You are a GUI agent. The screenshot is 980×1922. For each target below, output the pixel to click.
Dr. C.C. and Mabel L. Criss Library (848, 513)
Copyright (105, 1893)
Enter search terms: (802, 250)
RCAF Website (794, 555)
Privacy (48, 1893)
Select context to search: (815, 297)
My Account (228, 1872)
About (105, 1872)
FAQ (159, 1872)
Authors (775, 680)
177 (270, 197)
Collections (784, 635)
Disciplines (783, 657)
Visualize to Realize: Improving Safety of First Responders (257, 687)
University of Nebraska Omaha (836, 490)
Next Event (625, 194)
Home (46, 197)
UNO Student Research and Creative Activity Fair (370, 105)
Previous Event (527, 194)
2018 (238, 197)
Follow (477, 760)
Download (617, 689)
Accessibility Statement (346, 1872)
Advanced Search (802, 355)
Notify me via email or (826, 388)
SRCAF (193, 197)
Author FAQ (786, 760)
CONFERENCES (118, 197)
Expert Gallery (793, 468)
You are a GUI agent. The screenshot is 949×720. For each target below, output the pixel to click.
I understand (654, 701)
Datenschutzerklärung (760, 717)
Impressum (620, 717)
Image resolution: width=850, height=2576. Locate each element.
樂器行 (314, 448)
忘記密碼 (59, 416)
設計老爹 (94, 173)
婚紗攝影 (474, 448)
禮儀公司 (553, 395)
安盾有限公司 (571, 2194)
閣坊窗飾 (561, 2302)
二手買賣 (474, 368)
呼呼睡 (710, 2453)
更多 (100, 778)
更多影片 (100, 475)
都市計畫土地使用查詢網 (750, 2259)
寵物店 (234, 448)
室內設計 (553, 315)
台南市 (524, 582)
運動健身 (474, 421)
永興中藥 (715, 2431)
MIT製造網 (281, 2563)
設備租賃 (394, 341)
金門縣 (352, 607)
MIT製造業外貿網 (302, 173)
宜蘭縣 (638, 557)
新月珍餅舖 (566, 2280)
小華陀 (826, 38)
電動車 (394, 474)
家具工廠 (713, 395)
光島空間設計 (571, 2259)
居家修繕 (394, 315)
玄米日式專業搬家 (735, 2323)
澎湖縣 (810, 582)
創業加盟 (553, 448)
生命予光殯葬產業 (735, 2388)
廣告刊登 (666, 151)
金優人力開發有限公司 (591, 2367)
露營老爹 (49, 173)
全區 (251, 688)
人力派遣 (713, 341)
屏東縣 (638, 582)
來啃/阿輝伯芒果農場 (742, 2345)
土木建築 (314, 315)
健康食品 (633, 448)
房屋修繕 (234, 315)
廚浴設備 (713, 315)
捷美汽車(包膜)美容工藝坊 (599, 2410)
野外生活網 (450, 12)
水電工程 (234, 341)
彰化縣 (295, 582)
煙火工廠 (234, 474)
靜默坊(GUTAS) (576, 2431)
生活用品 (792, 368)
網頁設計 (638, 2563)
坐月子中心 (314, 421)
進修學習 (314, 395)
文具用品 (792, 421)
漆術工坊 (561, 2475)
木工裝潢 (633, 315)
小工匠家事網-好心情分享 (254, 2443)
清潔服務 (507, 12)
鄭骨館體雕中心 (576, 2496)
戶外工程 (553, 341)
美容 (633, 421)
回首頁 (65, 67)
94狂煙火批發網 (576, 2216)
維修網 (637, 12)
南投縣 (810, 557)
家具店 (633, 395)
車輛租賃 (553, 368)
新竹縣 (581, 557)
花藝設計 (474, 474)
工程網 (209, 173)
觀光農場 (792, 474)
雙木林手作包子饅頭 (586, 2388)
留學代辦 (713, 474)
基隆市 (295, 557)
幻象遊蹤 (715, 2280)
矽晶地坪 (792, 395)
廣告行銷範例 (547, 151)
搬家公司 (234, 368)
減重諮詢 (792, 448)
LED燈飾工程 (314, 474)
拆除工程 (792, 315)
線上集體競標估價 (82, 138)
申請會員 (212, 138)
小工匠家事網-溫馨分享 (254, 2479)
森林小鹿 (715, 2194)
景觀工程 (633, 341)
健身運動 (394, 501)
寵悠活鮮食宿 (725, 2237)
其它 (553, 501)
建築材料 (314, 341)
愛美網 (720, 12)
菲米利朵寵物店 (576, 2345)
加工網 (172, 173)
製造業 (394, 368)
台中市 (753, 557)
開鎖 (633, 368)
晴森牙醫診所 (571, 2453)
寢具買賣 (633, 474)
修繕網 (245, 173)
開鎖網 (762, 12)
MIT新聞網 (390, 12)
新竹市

§ SET EXERCISE
Update the items above by replacing "Previous Event" with "Prior Event" wherever it appears, and leave everything else unchanged.

§ RESULT OF THE EXERCISE
You are a GUI agent. The screenshot is 980×1922. For each target below, output the pixel to click.
Dr. C.C. and Mabel L. Criss Library (848, 513)
Copyright (105, 1893)
Enter search terms: (802, 250)
RCAF Website (794, 555)
Privacy (48, 1893)
Select context to search: (815, 297)
My Account (228, 1872)
About (105, 1872)
FAQ (159, 1872)
Authors (775, 680)
177 (270, 197)
Collections (784, 635)
Disciplines (783, 657)
Visualize to Realize: Improving Safety of First Responders (257, 687)
University of Nebraska Omaha (836, 490)
Next Event (625, 194)
Home (46, 197)
UNO Student Research and Creative Activity Fair (370, 105)
Prior Event (527, 194)
2018 (238, 197)
Follow (477, 760)
Download (617, 689)
Accessibility Statement (346, 1872)
Advanced Search (802, 355)
Notify me via email or (826, 388)
SRCAF (193, 197)
Author FAQ (786, 760)
CONFERENCES (118, 197)
Expert Gallery (793, 468)
You are a GUI agent. The screenshot is 949×720. For each target below, output the pixel to click.
I understand (654, 701)
Datenschutzerklärung (760, 717)
Impressum (620, 717)
Image resolution: width=850, height=2576. Locate each element.
樂器行 (314, 448)
忘記密碼 (59, 416)
設計老爹 (94, 173)
婚紗攝影 (474, 448)
禮儀公司 (553, 395)
安盾有限公司 (571, 2194)
閣坊窗飾 (561, 2302)
二手買賣 (474, 368)
呼呼睡 (710, 2453)
更多 (100, 778)
更多影片 (100, 475)
都市計畫土地使用查詢網 (750, 2259)
寵物店 (234, 448)
室內設計 (553, 315)
台南市 (524, 582)
運動健身 (474, 421)
永興中藥 (715, 2431)
MIT製造網 (281, 2563)
設備租賃 (394, 341)
金門縣 (352, 607)
MIT製造業外貿網 (302, 173)
宜蘭縣 (638, 557)
新月珍餅舖 (566, 2280)
小華陀 (826, 38)
電動車 (394, 474)
家具工廠 (713, 395)
光島空間設計 (571, 2259)
居家修繕 (394, 315)
玄米日式專業搬家 (735, 2323)
澎湖縣 (810, 582)
創業加盟 (553, 448)
生命予光殯葬產業 (735, 2388)
廣告刊登 (666, 151)
金優人力開發有限公司 (591, 2367)
露營老爹 (49, 173)
全區 (251, 688)
人力派遣 (713, 341)
屏東縣 (638, 582)
來啃/阿輝伯芒果農場 (742, 2345)
土木建築 (314, 315)
健康食品 (633, 448)
房屋修繕 (234, 315)
廚浴設備 (713, 315)
捷美汽車(包膜)美容工藝坊 (599, 2410)
野外生活網 (450, 12)
水電工程 (234, 341)
彰化縣 (295, 582)
煙火工廠 (234, 474)
靜默坊(GUTAS) (576, 2431)
生活用品 (792, 368)
網頁設計 (638, 2563)
坐月子中心 (314, 421)
進修學習 (314, 395)
文具用品 (792, 421)
漆術工坊 (561, 2475)
木工裝潢 (633, 315)
小工匠家事網-好心情分享 (254, 2443)
清潔服務 (507, 12)
鄭骨館體雕中心 (576, 2496)
戶外工程 (553, 341)
美容 (633, 421)
回首頁 (65, 67)
94狂煙火批發網 (576, 2216)
維修網 (637, 12)
南投縣 (810, 557)
家具店 (633, 395)
車輛租賃 (553, 368)
新竹縣 (581, 557)
花藝設計 (474, 474)
工程網 (209, 173)
觀光農場 (792, 474)
雙木林手作包子饅頭 (586, 2388)
留學代辦 (713, 474)
基隆市 (295, 557)
幻象遊蹤 (715, 2280)
矽晶地坪 (792, 395)
廣告行銷範例 (547, 151)
搬家公司 (234, 368)
減重諮詢 (792, 448)
LED燈飾工程 (314, 474)
拆除工程 (792, 315)
線上集體競標估價 (82, 138)
申請會員 (212, 138)
小工匠家事網-溫馨分享 (254, 2479)
森林小鹿 (715, 2194)
景觀工程 (633, 341)
健身運動 (394, 501)
寵悠活鮮食宿 (725, 2237)
其它 (553, 501)
建築材料 (314, 341)
愛美網 (720, 12)
菲米利朵寵物店 (576, 2345)
加工網 (172, 173)
製造業 (394, 368)
台中市 (753, 557)
開鎖 (633, 368)
晴森牙醫診所 (571, 2453)
寢具買賣 (633, 474)
修繕網 (245, 173)
開鎖網 (762, 12)
MIT新聞網 (390, 12)
新竹市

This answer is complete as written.